**** Quoted text

Week of events to celebrate diversity at WVU Tech
WVU Tech’s community is made up of students, alumni, faculty and staff from a wide range of cultures and all walks of life. Golden Bears are a diverse family, and the University’s Division of Student Life will be hosting a series of events throughout the week to celebrate that diversity.
Diversity Week runs October 9-13 and will feature daily events designed to get people sharing and talking about their unique life experiences.
Scott Robertson, Assistant Dean of Students for TRIO and Diversity Programs, said that Tech functions as a place for cultural exchange in addition to the academic and professional development that goes on in the classroom.
“Tech is in the heart of the Appalachian region and we have students from all corners of the United States and from 20 countries. This kind of diversity provides a unique opportunity for our students from Appalachia to learn about other cultures. It allows students from outside the region to get a better understanding of what folks here are like compared to what's portrayed in television and media,” he said. “In that way, having such broad diversity on campus helps to break down stereotypes across the board.”

********
**** Provided data

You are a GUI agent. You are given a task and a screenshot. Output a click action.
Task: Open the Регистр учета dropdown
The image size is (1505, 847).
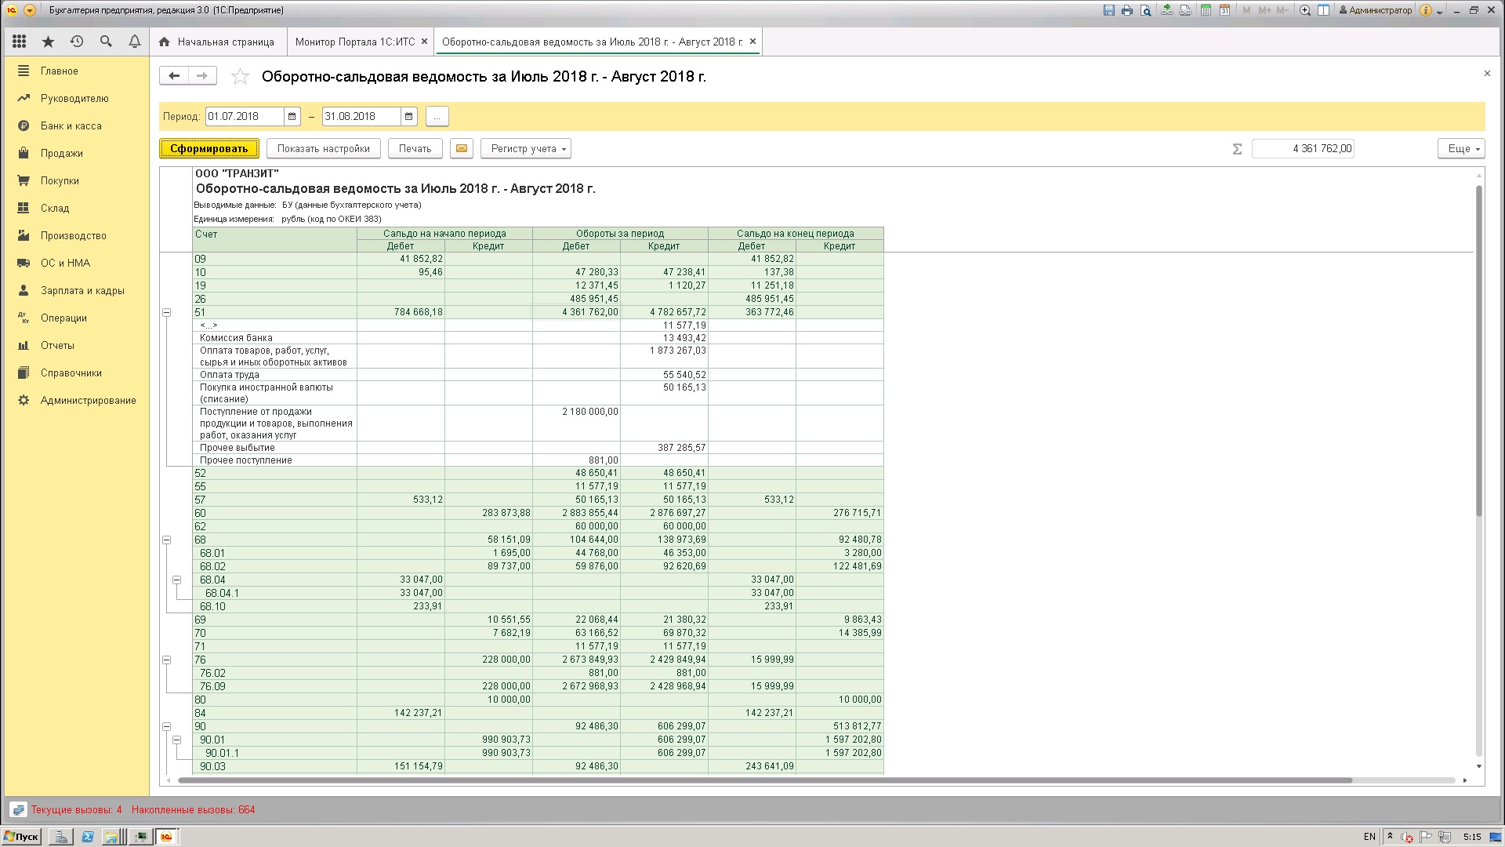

********

### Challenges
[a] According to the Diversity Week article, on what dates does Diversity Week run?
[b] Reproduce the part of the Diversity Week article that opens with "Diversity Week runs" and closes with "in the classroom.", but swap "Diversity Week" for "Culture Week".

### Outputs in order
[a] October 9-13

[b]
Culture Week runs October 9-13 and will feature daily events designed to get people sharing and talking about their unique life experiences.
Scott Robertson, Assistant Dean of Students for TRIO and Diversity Programs, said that Tech functions as a place for cultural exchange in addition to the academic and professional development that goes on in the classroom.